YOUR INSTRUCTIONS
Return the lines from the line containing "Instruction: Open video" through the last line of the material below, exactly as they appear and with no others.

THE DATA
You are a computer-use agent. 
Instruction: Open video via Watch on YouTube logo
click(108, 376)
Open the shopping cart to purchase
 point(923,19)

RESPONSE BOX
Instruction: Open video via Watch on YouTube logo
click(108, 376)
Open the shopping cart to purchase
 point(923,19)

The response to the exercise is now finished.